Ils se forment en cercle pour faire leurs prières particulières. Celui qui les récite, en disant Lui, avance la tête au milieu du rond en l’obliquant à droite, puis il la reporte en arrière, du cote gauche, vers la partie extérieure. Un seul d’entre eux commence à dire le mot Lui ; après quoi tous les autres en chœur, en faisant aller la tête à droite, puis à gauche.

Comparons ces pratiques avec celles des Quadrya.

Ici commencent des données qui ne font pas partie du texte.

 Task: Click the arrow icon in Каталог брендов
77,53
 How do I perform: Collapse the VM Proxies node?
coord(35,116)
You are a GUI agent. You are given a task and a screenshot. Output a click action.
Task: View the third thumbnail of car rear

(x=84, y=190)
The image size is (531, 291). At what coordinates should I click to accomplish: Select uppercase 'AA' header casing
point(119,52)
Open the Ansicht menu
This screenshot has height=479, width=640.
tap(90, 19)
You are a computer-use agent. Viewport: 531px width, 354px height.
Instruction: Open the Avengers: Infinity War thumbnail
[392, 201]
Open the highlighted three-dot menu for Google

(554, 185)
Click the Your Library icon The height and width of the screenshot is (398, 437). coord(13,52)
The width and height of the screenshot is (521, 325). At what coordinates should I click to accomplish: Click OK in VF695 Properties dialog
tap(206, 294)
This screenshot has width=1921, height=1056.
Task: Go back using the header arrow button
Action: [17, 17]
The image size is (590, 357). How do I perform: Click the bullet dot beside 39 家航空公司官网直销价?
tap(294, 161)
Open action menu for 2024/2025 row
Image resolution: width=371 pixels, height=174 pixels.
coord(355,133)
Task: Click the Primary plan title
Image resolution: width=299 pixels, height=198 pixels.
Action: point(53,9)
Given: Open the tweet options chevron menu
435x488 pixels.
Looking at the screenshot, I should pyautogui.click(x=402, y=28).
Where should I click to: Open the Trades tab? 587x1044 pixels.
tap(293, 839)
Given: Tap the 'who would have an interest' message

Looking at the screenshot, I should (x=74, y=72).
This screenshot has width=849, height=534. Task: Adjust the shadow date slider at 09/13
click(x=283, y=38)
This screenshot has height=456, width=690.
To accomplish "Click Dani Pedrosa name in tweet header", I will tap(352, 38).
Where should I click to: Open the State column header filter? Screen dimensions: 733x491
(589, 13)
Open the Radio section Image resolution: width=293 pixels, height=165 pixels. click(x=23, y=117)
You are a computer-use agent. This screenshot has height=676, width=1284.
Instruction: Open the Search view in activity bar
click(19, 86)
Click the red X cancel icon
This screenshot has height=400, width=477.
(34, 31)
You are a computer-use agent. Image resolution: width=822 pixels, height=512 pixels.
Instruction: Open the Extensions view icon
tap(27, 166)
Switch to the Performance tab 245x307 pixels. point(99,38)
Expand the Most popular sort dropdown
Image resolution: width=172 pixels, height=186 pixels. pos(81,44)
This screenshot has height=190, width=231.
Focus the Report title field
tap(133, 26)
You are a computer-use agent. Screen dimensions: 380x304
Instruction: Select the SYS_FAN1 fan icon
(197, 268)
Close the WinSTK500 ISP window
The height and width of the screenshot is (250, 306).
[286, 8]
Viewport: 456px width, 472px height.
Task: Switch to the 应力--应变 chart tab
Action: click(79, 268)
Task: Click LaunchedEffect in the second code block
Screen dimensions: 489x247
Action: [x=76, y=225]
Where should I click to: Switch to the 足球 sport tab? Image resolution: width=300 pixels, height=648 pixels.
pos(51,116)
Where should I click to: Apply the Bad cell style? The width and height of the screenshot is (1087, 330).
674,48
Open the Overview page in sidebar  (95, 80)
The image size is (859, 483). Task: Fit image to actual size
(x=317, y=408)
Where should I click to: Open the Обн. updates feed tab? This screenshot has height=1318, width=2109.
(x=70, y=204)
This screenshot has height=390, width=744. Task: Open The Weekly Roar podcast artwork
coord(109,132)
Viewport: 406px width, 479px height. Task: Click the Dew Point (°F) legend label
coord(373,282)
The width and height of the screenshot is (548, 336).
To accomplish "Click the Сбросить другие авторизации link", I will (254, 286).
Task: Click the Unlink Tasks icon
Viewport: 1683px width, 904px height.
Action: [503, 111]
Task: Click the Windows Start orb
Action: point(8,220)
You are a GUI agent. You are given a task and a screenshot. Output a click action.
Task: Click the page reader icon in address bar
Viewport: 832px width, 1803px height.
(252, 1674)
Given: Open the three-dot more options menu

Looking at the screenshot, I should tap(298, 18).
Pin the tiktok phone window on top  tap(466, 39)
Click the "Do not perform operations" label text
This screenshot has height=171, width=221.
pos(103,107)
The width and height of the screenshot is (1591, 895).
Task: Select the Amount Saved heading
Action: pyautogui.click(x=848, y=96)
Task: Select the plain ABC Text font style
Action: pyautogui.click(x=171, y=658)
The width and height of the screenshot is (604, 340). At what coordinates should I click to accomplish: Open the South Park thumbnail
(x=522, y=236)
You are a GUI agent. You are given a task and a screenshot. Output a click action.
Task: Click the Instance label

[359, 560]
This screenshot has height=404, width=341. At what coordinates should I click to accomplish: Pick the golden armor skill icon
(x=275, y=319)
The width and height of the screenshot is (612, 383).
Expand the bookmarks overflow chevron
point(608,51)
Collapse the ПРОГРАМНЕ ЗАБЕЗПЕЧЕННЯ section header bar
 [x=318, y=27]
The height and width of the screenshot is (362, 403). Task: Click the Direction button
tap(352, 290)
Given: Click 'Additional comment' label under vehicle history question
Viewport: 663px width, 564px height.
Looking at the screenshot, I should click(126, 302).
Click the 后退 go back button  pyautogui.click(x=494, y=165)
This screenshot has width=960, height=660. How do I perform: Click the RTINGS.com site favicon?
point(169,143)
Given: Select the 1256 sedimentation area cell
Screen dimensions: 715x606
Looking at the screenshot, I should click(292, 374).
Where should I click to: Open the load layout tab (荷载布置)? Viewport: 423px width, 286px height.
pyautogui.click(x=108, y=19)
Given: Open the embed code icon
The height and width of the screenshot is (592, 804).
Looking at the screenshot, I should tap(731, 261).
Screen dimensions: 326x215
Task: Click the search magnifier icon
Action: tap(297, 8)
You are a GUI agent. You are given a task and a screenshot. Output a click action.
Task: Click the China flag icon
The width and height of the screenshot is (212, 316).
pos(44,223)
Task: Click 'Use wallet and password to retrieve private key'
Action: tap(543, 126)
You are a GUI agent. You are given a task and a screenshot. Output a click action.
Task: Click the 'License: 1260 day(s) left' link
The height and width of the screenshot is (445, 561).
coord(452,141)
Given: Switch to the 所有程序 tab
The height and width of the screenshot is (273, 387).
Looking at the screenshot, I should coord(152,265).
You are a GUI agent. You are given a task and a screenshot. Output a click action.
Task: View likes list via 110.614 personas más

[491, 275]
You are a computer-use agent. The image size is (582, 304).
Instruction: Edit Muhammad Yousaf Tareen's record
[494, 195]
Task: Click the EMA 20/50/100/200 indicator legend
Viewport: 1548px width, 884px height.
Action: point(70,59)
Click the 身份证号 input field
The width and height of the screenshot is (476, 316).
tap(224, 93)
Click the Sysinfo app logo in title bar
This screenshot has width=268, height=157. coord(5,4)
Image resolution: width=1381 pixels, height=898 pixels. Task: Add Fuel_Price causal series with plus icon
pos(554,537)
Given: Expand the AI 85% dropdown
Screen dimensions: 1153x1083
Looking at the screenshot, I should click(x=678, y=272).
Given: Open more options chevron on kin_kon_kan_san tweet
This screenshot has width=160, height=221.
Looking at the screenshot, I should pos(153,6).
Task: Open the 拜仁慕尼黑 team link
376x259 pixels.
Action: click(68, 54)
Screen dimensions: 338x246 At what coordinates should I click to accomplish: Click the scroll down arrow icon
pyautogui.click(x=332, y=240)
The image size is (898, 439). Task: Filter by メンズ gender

« S’étant assis, les jambes croisées, ils touchent l’extrémité du pied droit, puis l’artère principale nommée el-Kias qui contourne les entrailles ; ils placent la main ouverte, les doigts écartés, sur le genou, portent la face vers l’épaule droite en disant ha, puis vers l’épaule gauche en disant hou, puis la baissent en disant hi, puis recommencent. Il importe, et cela est indispensable, que celui qui les prononce s’arrête sur le premier de ces noms aussi longtemps que son haleine le lui permet ; puis, quand il s’est purifié, il appuie de la même manière sur le nom de Dieu, tant que son âme peut être sujette au reproche ; ensuite il articule le nom hou quand la personne est disposée à l’obéissance ; enfin, lorsque l’âme a atteint le degré de perfection désirable, il peut dire le dernier nom hi. »

Ces prières, qui doivent amener l’anéantissement de l’individualité de l’homme, absorbé dans l’essence de Dieu (c’est-à-dire l’état à la suite duquel on arrive à la contemplation de Dieu en ses attributs), s’appellent ouerd-debered.

Mais parmi toutes les confréries algériennes, c’est assurément celle des Aïssaoua qui attire le plus violemment la curiosité des étrangers.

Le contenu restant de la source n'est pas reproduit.